Ben Santer is a climatologist who has done much more than most to advance our understanding of human influence on the climate. In his words from the IPCC’s Second Assessment, published in 1995, “The balance of evidence suggests a discernible human influence on climate.” Advances since 1995 are encapsulated in the words of the IPCC’s Fourth Assessment, published in 2007: “Most of the observed increase in global average temperatures since the mid-20th century is very likely due to the observed increase in anthropogenic greenhouse gas concentrations.”
In a press conference call last week, Santer asserted that it would be wrong to use the mouse to cast doubt on the elephant. He was reacting to recent excitement in the media about Himalayan glaciers. Himalayan glaciers are the mouse in the room. Denialists evidently have no interest in the fact that sustained dispassionate study of the Earth and its atmosphere shows unequivocally, as summarized in the IPCC’s periodical assessments, that there is also an elephant in the room.

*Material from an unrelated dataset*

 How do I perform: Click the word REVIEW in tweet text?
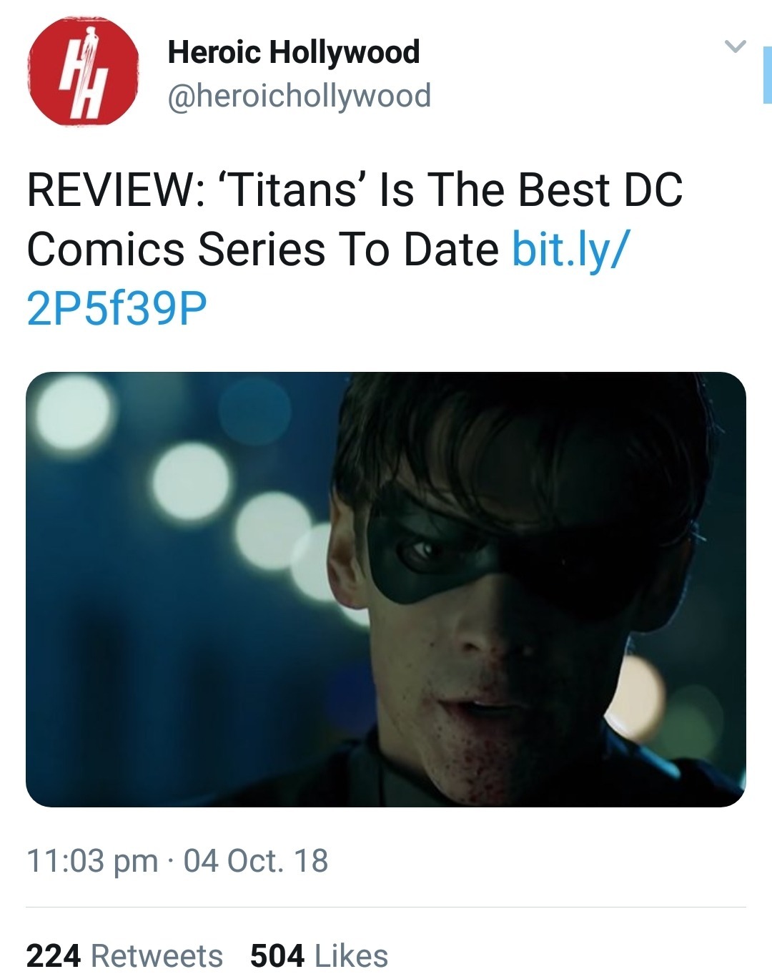point(109,190)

Santer is absolutely right about both the elephant and the mouse. I, however, want to focus on the mouse.
I am the guy who found the typo. That is, I found the sources of the mistaken claim, made in the second volume (section 10.6.2) of the IPCC’s Fourth Assessment, that Himalayan glaciers are very likely to disappear by 2035 or perhaps sooner. I am also the guy who tipped off Fred Pearce, the author of the 1999 news story in New Scientist that is the de-facto source of the mistaken claim. Pearce’s story in last week’s New Scientist (16 January) is the spark that ignited the present firestorm threatening the IPCC in general and its chair, Dr Rajendra Pachauri, in particular. I am also the guy who, with three fellow glaciologists, wrote to Science describing the nature of the Himalayan errors.
Finally, I am a guy who like several thousand other scientists holds a tiny share of the 2007 Nobel Prize for Peace along with Dr Pachauri. That is, I contributed to the IPCC’s Fourth Assessment.
Rating the news stories on clarity and factual accuracy, the widespread media coverage of the Himalayan mistake has ranged from not very good to very good indeed. On the whole, except for some misattributions and for their addiction to sound bites, I have no substantial fault to find with the journalists. But many of the online news outlets invite comments from readers. With rare exceptions, those comments make unutterably dismal reading.
No scientist can fault members of the public for not being experts. On big questions that are also complicated, they have to trust somebody. Any failure of trust must be painful. But that does not excuse illogic, ignorance and failure to check facts.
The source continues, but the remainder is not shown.